Une députée propose des Cléopâtre pour « visibiliser les femmes » du cinéma

  • Mercredi dernier, sur les cinq noms en lice pour recevoir le prix de la meilleure réalisation aux César, tous étaient des hommes.
  • Face à ce constat, la députée Marie-Charlotte Garin, a lancé l’idée d’arrêter les César pour créer un prix Cléopâtre et récompenser exclusivement des femmes.
  • L’élue EELV explique à 20 Minutes qu’elle ne s’attendait pas à un tel engouement mais qu’il était nécessaire de souligner « ce biais » alors que « beaucoup de films de grands talents ont été réalisés par des femmes ces derniers mois ».

« Je propose qu’on arrête les César et qu’on monte les Cléopâtre. » À l’origine, c’était un simple « trait d’humour » en moins de 70 caractères sur Twitter après la révélation des nominations de la meilleure réalisation. La députée EELV de Lyon, Marie-Charlotte Garin, autrice du tweet, ne s’attendait pas à l’engouement que sa proposition a généré. Le magazine féministe Causette va effectivement créer un prix Cléopâtre pour récompenser les meilleures réalisatrices.

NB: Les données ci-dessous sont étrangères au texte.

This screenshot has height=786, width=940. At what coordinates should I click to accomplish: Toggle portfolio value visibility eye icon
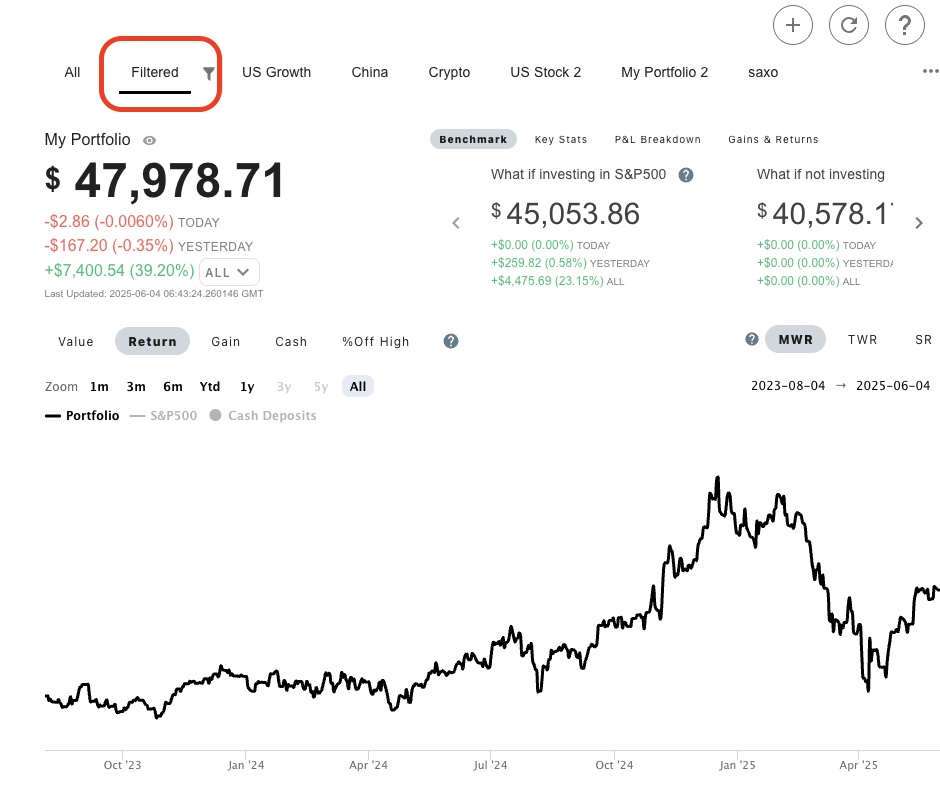(x=150, y=141)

L’élue est revenue avec 20 Minutes sur son idée qui va en réalité plus loin que la volonté d’un « buzz ».

Pourquoi avoir publié ces mots mercredi dernier ?

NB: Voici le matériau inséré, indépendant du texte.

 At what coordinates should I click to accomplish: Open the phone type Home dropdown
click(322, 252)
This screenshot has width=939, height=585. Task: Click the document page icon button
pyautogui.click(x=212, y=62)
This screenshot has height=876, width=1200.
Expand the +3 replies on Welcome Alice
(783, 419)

C’est venu sur le ton de la blague en découvrant la sélection exclusivement masculine pour la meilleure réalisation aux César. C’était assez surprenant alors qu’on a eu beaucoup de films de grand talent qui ont été faits dans les mois passés par des femmes. Proposer un prix Cléopâtre, c’était pour dénoncer cette réalité avec un trait d’humour.

La blague s’est concrétisée avec la création du prix par « Causette », qu’en pensez-vous ?

Je ne m’attendais pas à un tel engouement. Mais je pense que ça dit quelque chose de notre temps. Aujourd’hui, cette question de l’invisibilisation des femmes, ça fait réagir. Il y a quelque temps, ça n’aurait peut-être pas fait autant de buzz et personne n’en aurait entendu parler ou n’aurait relevé le problème. S’il y a eu une telle réaction, c’est parce que les choses avancent. Des initiatives existent déjà en ce sens, comme le prix Alice Guy. Et je suis contente si un trait d’humour permet de visibiliser quelque chose qui passe souvent inaperçu. L’objectif c’est que l’industrie du cinéma progresse dans ce sens et qu’elle prenne conscience qu’il peut y avoir des biais avec une sélection exclusivement masculine.

C’est-à-dire ?

Des sélections exclusivement masculines, ça conduit forcément à l’obtention du prix par un homme. C’est un biais culturel qui en fait quelque chose de très courant à travers l’Histoire. Et de manière générale, ce sont les hommes qui ont été le plus mis en avant alors qu’il n’y a rien qui nous dit et qui nous prouve qu’il n’y avait pas de femmes excellentes en face. Au contraire, les travaux nous montrent qu’à cause de leur position et considération dans la société, elles n’étaient reconnues.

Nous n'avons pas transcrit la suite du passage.